The aides organized the protest after several incidents of women being turned away at the entrance to the legislature because their skirts were too short.

Knesset aides wear miniskirts to protest Knesset dress code, Dec. 14, 2016 (CREDIT: Courtesy)
Despite the rain and wind, female parliamentary aides were not skirting the issue and showed some leg (or tights) in protest of the Knesset’s dress code on Wednesday.
The issue of inches snowballed into a fashionable cause after several women were turned away at the entrance to the legislature because their skirts were too short. Dozens of aides and MKs showed solidarity with their beleaguered colleagues and protested against the Knesset guards turning into the fashion police.
As more and more aides in skirts huddled in the security booth at the Knesset’s main entrance, the protest reached its peak when MK Manuel Trajtenberg (Zionist Union) stripped down to his undershirt and shouted: “You’ll all have to wear burkas!” When he calmed down, Trajtenberg said he is in favor of a respectable dress code to honor national institutions.
“But what does that mean?” he asked. “What are the criteria? I have no doubt that this is discrimination against women. The dress code for men has nothing to do with style, like the women’s code does. We need to respect and not humiliate these amazing women who work with all their hearts.”
Short skirts have long been against the Knesset’s dress code, but the code does not specify what is considered short.
Knesset guards started enforcing the rule more strictly in recent weeks after a woman came to the legislature in attire that was deemed inappropriate, and the Knesset’s administration received a complaint. The Knesset’s new director-general, Albert Sacharovich, then sent a reminder of the rules to the guards.
The Knesset dress code, available in several languages on the Knesset website, states that “entrance to the Knesset is permitted only in appropriate attire (no tank/spaghetti tops, cropped tops, shorts or ¾ length trousers, ripped trousers, shirts with political slogans, short skirts and shorts dresses, flip-flops or openback clogs). These rules apply to adults and youth aged 14 and over.”
Female guards have made the final decision about the appropriateness of skirt length.
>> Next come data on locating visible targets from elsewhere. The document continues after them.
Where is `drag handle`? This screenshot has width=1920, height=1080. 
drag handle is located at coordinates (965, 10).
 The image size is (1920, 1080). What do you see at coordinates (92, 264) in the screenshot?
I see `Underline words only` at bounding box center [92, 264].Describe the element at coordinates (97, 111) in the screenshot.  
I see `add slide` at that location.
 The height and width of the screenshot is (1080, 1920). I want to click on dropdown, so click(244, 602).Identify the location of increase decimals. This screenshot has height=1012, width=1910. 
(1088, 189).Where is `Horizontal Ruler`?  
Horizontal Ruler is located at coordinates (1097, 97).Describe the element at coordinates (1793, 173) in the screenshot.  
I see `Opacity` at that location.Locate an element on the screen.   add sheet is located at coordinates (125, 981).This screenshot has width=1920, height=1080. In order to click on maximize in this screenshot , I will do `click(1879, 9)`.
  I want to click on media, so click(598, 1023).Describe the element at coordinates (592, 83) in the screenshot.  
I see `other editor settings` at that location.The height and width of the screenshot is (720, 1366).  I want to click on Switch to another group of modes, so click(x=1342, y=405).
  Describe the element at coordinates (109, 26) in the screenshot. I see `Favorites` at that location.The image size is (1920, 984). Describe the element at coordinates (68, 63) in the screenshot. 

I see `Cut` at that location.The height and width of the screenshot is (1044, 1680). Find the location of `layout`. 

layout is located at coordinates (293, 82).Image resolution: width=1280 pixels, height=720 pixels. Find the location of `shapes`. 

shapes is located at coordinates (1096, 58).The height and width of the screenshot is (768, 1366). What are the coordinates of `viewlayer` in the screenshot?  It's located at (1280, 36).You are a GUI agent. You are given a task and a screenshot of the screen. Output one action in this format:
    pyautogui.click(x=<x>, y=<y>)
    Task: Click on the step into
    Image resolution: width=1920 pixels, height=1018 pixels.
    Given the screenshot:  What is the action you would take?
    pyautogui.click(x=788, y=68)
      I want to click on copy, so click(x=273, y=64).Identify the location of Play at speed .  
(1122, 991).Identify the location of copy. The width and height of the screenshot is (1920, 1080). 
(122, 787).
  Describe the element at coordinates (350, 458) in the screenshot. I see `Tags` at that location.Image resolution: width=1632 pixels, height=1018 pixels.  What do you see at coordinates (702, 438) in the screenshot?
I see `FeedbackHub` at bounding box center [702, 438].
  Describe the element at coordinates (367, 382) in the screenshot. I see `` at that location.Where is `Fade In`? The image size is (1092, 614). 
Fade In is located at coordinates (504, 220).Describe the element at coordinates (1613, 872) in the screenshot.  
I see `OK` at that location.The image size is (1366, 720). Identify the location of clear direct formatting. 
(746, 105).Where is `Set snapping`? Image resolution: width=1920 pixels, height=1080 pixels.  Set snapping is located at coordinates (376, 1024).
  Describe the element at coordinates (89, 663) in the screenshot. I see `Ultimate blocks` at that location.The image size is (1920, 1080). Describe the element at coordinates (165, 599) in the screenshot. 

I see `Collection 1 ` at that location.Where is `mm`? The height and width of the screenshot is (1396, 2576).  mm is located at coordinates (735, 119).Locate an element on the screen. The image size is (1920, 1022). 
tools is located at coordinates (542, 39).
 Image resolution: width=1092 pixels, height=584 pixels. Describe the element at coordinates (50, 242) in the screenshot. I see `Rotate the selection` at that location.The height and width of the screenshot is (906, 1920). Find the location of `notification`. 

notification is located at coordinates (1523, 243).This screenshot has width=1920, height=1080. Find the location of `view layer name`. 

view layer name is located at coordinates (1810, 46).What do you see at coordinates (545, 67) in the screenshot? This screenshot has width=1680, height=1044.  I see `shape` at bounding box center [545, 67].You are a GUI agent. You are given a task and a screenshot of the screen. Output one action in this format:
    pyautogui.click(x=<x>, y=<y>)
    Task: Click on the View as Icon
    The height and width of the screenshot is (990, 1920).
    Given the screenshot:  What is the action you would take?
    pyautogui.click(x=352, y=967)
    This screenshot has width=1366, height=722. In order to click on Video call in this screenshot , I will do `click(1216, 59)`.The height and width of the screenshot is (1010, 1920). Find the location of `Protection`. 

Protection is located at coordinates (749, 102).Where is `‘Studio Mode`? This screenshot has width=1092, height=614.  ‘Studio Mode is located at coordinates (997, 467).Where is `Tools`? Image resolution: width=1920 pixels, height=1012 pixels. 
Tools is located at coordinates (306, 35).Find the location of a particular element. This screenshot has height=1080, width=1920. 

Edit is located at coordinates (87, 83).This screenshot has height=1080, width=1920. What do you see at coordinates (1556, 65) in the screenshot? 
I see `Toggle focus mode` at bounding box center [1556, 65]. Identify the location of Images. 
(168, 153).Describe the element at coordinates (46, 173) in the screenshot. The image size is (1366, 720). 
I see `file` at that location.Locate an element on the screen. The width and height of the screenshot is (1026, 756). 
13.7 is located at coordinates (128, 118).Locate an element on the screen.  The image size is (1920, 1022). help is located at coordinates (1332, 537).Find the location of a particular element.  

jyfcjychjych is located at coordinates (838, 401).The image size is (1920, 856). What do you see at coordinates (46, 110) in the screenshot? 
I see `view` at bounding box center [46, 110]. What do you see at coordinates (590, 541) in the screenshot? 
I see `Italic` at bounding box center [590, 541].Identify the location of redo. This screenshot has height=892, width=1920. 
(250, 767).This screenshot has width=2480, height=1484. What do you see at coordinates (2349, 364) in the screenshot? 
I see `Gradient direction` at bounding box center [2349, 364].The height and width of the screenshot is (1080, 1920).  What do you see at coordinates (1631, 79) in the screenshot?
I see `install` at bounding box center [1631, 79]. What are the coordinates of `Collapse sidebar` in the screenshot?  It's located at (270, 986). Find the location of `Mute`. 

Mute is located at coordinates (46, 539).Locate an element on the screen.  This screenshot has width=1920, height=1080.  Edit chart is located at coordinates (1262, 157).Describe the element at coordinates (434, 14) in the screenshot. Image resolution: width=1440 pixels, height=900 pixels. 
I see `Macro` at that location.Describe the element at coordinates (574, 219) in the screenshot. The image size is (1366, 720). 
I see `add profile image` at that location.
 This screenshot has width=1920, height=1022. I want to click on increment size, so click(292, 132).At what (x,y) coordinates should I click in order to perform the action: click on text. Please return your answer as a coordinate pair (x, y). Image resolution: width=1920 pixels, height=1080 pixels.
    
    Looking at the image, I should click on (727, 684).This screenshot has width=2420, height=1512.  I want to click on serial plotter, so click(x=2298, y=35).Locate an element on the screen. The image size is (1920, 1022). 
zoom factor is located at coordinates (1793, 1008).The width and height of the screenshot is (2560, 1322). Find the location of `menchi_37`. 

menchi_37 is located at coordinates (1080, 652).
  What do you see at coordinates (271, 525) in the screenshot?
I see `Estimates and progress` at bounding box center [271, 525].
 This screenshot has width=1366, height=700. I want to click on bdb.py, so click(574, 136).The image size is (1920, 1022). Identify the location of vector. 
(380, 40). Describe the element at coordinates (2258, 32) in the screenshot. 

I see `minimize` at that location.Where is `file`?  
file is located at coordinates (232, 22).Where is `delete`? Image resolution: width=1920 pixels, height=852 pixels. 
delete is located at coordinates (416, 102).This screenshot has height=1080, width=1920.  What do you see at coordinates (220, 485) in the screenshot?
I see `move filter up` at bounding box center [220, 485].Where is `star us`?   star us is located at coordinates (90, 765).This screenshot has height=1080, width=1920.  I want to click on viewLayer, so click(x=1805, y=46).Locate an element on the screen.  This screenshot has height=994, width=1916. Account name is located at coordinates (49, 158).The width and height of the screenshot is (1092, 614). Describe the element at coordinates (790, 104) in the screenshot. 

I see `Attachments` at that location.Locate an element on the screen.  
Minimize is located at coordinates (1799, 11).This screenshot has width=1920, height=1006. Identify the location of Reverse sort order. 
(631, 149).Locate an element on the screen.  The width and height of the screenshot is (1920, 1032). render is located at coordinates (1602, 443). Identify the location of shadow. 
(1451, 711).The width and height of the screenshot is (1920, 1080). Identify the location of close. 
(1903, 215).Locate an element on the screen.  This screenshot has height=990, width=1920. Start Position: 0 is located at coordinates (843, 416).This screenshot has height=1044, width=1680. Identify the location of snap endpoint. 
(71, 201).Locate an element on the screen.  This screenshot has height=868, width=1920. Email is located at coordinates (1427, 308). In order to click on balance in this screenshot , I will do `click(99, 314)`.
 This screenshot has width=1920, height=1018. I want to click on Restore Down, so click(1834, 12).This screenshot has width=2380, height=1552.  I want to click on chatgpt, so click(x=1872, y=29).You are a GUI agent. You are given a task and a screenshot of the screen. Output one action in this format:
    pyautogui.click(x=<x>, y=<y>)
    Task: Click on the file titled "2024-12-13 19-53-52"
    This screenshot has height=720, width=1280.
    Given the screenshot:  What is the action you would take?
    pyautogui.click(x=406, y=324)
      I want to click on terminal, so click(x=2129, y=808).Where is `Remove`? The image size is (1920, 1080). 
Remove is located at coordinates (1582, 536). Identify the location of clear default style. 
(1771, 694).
An aide said she was told at the door that skirts may be no shorter than two inches (five centimeters) above the knee, but no official instruction has been made to that effect.
The Knesset says only one aide was turned away on Wednesday, but the protest’s organizers insist that as many as nine were denied entrance.
Aides spent several hours in the security booth, with some taking out their laptops to work while they were there.
Some security guards brought the protesters coffee and tea.
The Knesset’s spokesman called the protest “an orchestrated provocation that does not show respect for anyone...
The men and women of the Knesset guard are doing their work faithfully according to what has been the accepted dress code of the Knesset for years and protecting... the Knesset’s dignity.”
Liron Shalish, a spokeswoman for MK Yael German (Yesh Atid), said: “The small-minded focus on the clothing of women who are not dressed provocatively in any way, and are dressed formally enough while doing their job faithfully, turns women into objects instead of treating them like everyone else in the House. I didn’t choose to work in the place laws are passed so... people would focus on my body instead of letting me do my job.”
MK Shelly Yacimovich (Zionist Union) said the protest is not just a colorful story, but is an important matter of values.
“In my 10 years in the Knesset, no one thought to measure the workers’ skirt length, and beyond that, the uniforms of female Knesset guards are at a length that according to the new and bizarre rules would have them be sent home,” she said. “This is a struggle for freedom of movement and women’s freedom, on which Knesset Speaker Yuli Edelstein declared war.”